He then began augmenting the collection, which opened as a branch of the Met in 1926, though still at its Fort Washington Avenue location. Around this time, Rockefeller purchased the land for Fort Tryon Park, and in 1931 made of it a gift to New York City. His dream was to establish a new home for the Cloisters at the summit of Fort Tryon Park’s hill. He worked closely with the Met’s curator of medieval art (and later the Met’s director), James Rorimer, and the Boston architect Charles Collens in creating the new setting, which was pretty much as we know it today.

The Cloisters opened to the public in 1938. Meanwhile, the rest of Fort Tryon Park was laid out by Frederick Law Olmsted Jr., who was, in my opinion, a better landscape architect than his father. In one of those only-ifyou’re-a-Rockefeller gestures, Rockefeller purchased several miles of the Palisades along the New Jersey shore opposite the Cloisters, so that the view and the medieval enchantment would never be spoiled. In addition, he bestowed upon the Cloisters his beloved “Hunt of the Unicorn” tapestries.
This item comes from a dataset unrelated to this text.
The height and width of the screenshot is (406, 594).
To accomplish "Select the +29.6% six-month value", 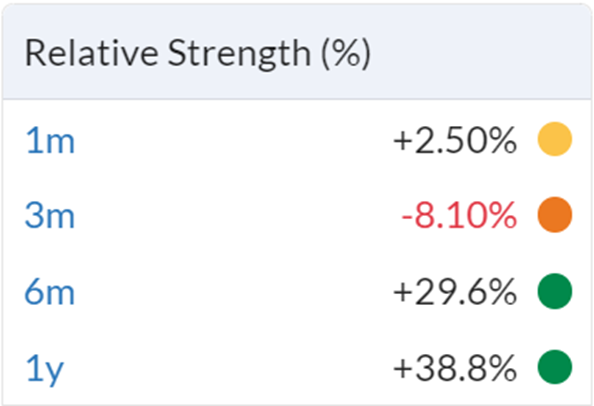I will point(455,292).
The year before Barnard opened his Cloisters, St. Thomas Church opened on Fifth Avenue and 53rd Street, just around the corner from Rockefeller’s 54th Street townhouse. In 1918, Rockefeller commissioned St. Thomas’s architect, Bertram Goodhue, to design the Rockefeller Memorial Chapel at the University of Chicago. Rockefeller’s father had been instrumental in building that university’s “Collegiate Gothic” campus designed by Henry Ives Cobb; perhaps that was a source of Rockefeller Jr.’s love of Gothic. Twice he commissioned Charles Collens to design churches: Park Avenue Baptist (1920-22, now Central Presbyterian) at 64th Street, and Riverside Church (1926-30), on Riverside Drive and 120th Street. With all his churches, the Cloisters, and the tapestries he spent long hours gazing lovingly upon, America’s richest man lived in a beautiful medieval fantasy.

The Met has been making some noteworthy improvements to the Cloisters, which promises soon to be a more exciting place than ever to experience the “Hunt of the Unicorn,” the Cuxa Cloister, illuminated manuscripts, the Early Gothic Hall, and other enchantments of the Middle Ages, as well as Manhattan’s best Hudson River vista.